Document passage:
____________

My greatest life achievement is my daughter Haley — she is without a doubt the best thing about me. Friends and acquaintances are often surprised that I am a skydiver while raising a little girl, they sometimes find it reckless or selfish.  I couldn’t disagree more. She experiences the sport with me, at the dropzone on weekends she has even helped pack a parachute and helps hand out forms. She gets to grow up in a world where people pursue their passions, in a culture where there is no bullying or judging and where the setting sun is generally the only limit to a days worth of adventure.  Whether she ever jumps or not is unimportant; that she pursues her dreams and the things that make her whole is a lesson I hope she takes away from me and growing up around skydiving. Though I must be honest, she often teaches me more life lessons than I can hope to teach her.

The most valuable lesson I’ve learned since I’ve started jumping is that life is about living and pursuing those things that you are passionate about and make you feel most alive.  Nobody says, on their deathbed, that they wish they worked more, watched more TV or sat on the couch more. Get to living!

Chris Fuller


“Real life” occupation: x-ray technologist

When was your first jump? Static line jump on May 18, 1997

The most valuable lesson Chris has learned since that jump? Never become complacent. Treat every skydive for exactly what it is, you are about to jump out of an airplane.

Chris’s words to live by: Enjoy every day!

Why should Chris says someone should try skydiving for the first time: It is an experience like no other that will bring a new perspective to the sky and the ground they live on. However it is a decision that they do need to make for themselves.

The most badass thing Chris can do in the air: Being able to work with and take people that significantly outsize me on tandem jumps, people that would not necessarily be able to jump if it weren’t for jumping with a relatively light tandem instructor like myself.

____________

Given entries:
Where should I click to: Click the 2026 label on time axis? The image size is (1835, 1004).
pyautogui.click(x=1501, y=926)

____________

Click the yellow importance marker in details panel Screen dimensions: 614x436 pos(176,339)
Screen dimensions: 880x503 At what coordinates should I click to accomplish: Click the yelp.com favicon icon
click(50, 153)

____________

Goal of the exercise: Return the section of the skydiving profiles text that begins at the words "My greatest life" and stops after the words "to teach her.", copied word for word.

Response:
My greatest life achievement is my daughter Haley — she is without a doubt the best thing about me. Friends and acquaintances are often surprised that I am a skydiver while raising a little girl, they sometimes find it reckless or selfish.  I couldn’t disagree more. She experiences the sport with me, at the dropzone on weekends she has even helped pack a parachute and helps hand out forms. She gets to grow up in a world where people pursue their passions, in a culture where there is no bullying or judging and where the setting sun is generally the only limit to a days worth of adventure.  Whether she ever jumps or not is unimportant; that she pursues her dreams and the things that make her whole is a lesson I hope she takes away from me and growing up around skydiving. Though I must be honest, she often teaches me more life lessons than I can hope to teach her.